Saturday, November 1, 2014

No to "Null Flavors"

Last week, I attended (part of) the CDISC webinar about an upcoming new batch "public review" SDTM-IG (v.3.3 - batch 2). It gave me good and bad news. First the bad news:
- even more new domains and many new variables. I am afraid that the CDISC SDTM trainings will soon need to be extended to 3 days instead of the 2 days right now.

The good news is that the SDTM team now proposes that "non-standard" variables (that until now are to be "banned" to SUPPXX data sets) may be kept in the parent domain (where they belong) and are marked in the define.xml by Role="Non-Standard Identifier" or Role="Non-Standard Qualifier" or Role="Non-Standard Timing".
This is something many of us ask already for years, essentially since define.xml 1.0 was published. You can read somewhat about this in my prior blog entries "Why SUPPQUAL sucks" and "SDTM and non-standard variables".

Very recently, there was also a webinar given by Diane Wold about the use of "Null Flavors" in CDISC. Now, Diane is one of the persons in CDISC that I highly appreciate, but in my personal opinion, she is completely wrong in this case: in my opinion, "Null Flavors" are evil.

Let me explain. "Null Flavors" have been developed by HL7 in HL7-v3 in order as a mechanism for the case where a value is not known, or cannot be represented by the HL7-v3 framework.
"Null flavors" are highly contested, even within HL7, e.g. see the blog "Smells like I dunno" of Keith Boone, one of the few "HL7-v3 gurus" and author of the best book about HL7-v3 and CDA.
One of the things I have against the "null flavors" is that it forces people to make a categorization on a reason why a data point is missing (or not representable in the HL7 framework). This categorization is extremely arbitrary, so it is of essentially no help when comparing data points. I.m.o. they just just write the reason as an extra data point (like --REASND in SDTM) as free text.
Another reason is that it encompasses values that DEFINITELY are not null. Examples are "TRC" ("trace" - which is definitely not null), "QS" ("Quantity Sufficient") meaning "a bulk/large amount of material sufficient to fill up until a certain level" (can a large amount be "null"?), "PINF" ("positive infinite") and "NINF" ("negative infinite), two amounts that every last class primary school student knows are not null. Even worse, CDISC is abusing "PINF" in the trial design datasets to state "there is no upper limit" (in the number of particants). A very strange way to define this: first set that the maximum number of participants is NULL, and then add a "flavor" saying that it is unlimited. My math school teacher probably turns around in his grave now ...
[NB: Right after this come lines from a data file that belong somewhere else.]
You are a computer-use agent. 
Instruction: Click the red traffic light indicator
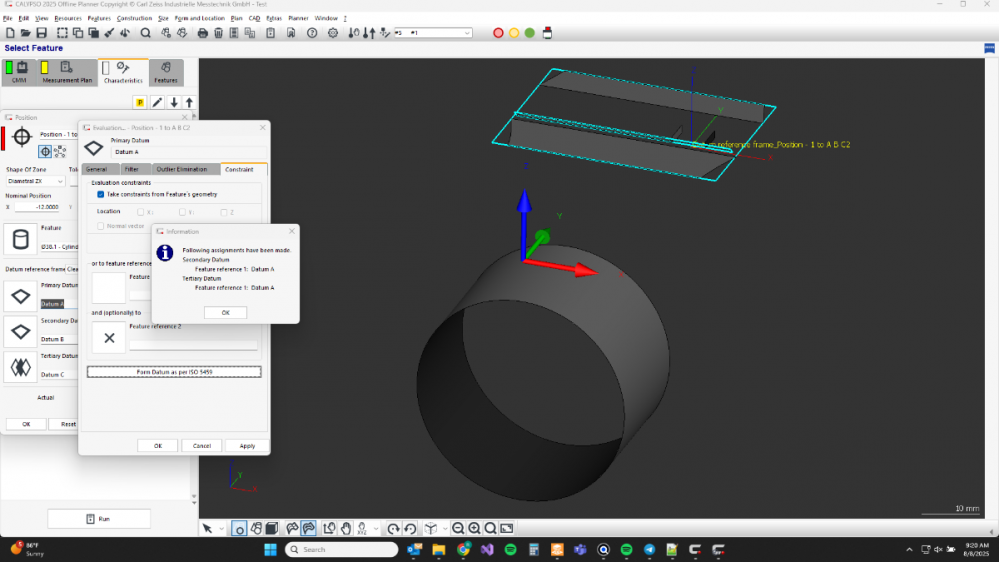(x=498, y=33)
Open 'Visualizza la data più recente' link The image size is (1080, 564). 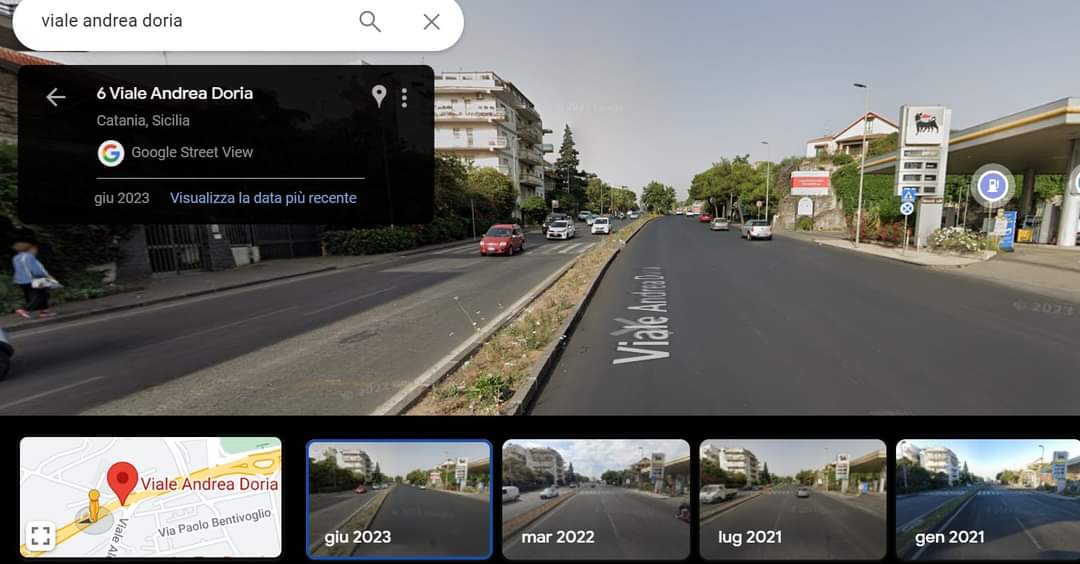click(263, 198)
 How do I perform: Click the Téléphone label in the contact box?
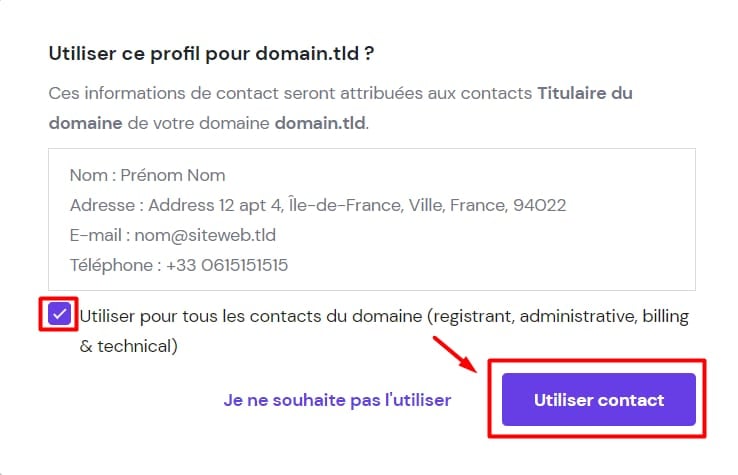(x=110, y=266)
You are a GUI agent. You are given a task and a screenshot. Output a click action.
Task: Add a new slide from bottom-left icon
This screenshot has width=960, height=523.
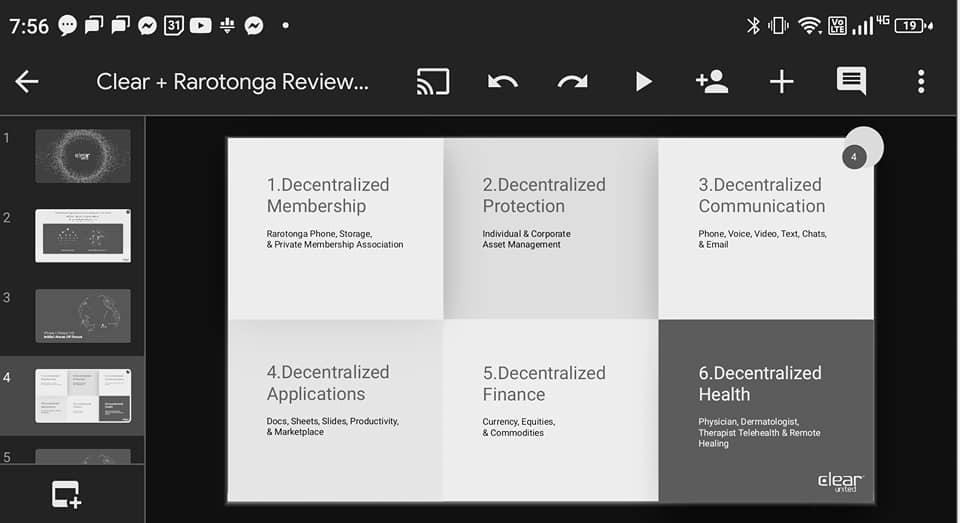click(67, 494)
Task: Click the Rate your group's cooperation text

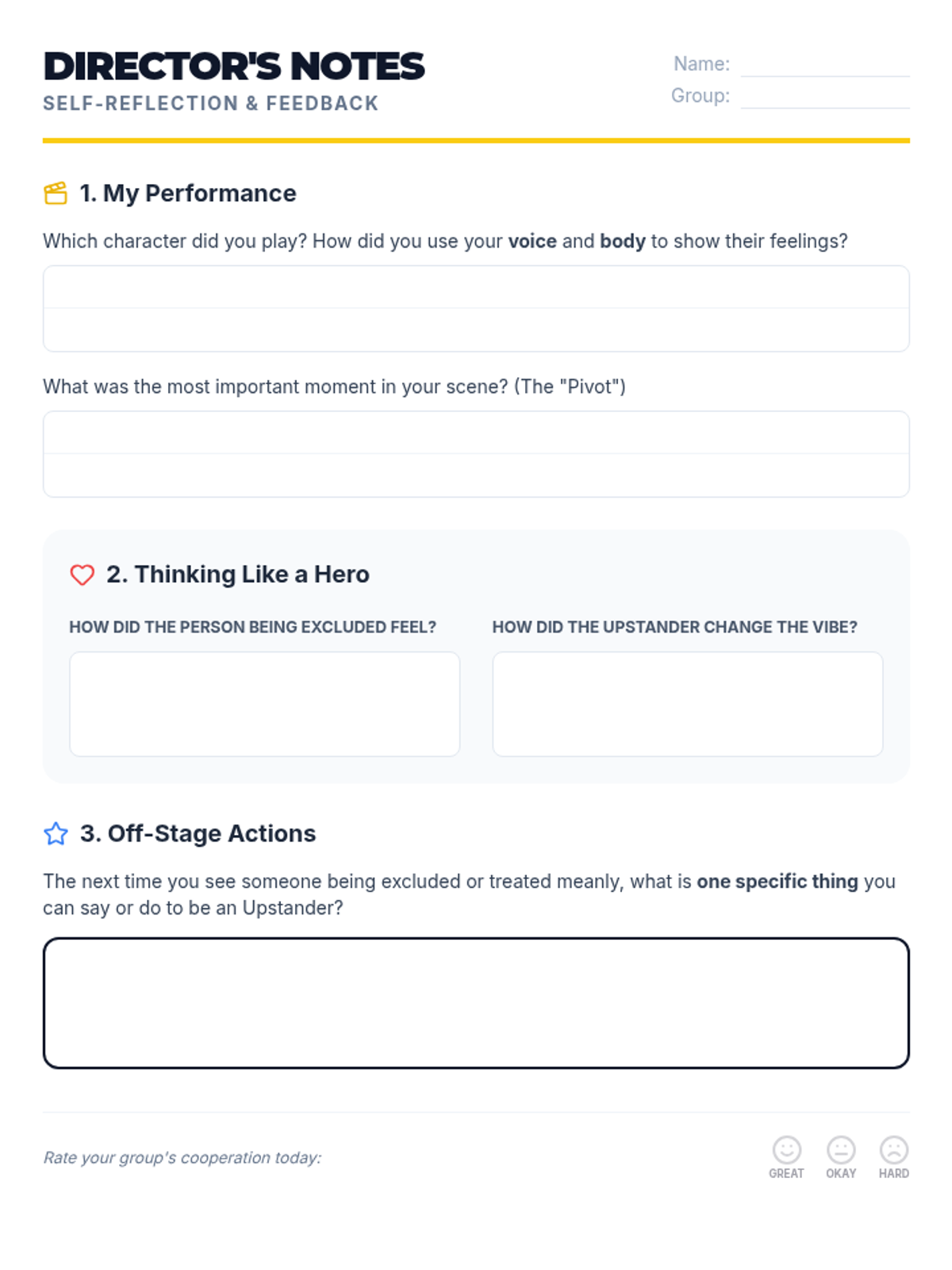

In Austria, our national Electronic Health Record system is based on HL7-v3 and CDA. But we do ONLY allow two "null flavors" which are really about nulls: one expresses that a patient has no austrian social security number (e.g. tourists), the other one expressing that the patient does have an austrian social security number, but we do not know it, e.g. as he/she forgot to bring the SSN card.
All other 13 "null flavors" are forbidden in the austrian EHR.

My opinion is clear: we should not copy the errors the HL7 organization made.


1 comment:

  1. Thanks Lex,

    Do you mean something like @def:Standard="Yes" and @def:Standard="No" in the define.xml?